Work to be completed
Which lines run from the one containing "Where should I" to the end of the entries? Copy them exactly, both ends included, and give nothing else.

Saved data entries
»»

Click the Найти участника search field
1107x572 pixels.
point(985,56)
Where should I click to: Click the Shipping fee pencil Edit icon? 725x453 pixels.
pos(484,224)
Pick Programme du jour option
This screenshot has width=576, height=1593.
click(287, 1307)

««

Your response
Where should I click to: Click the Shipping fee pencil Edit icon? 725x453 pixels.
pos(484,224)
Pick Programme du jour option
This screenshot has width=576, height=1593.
click(287, 1307)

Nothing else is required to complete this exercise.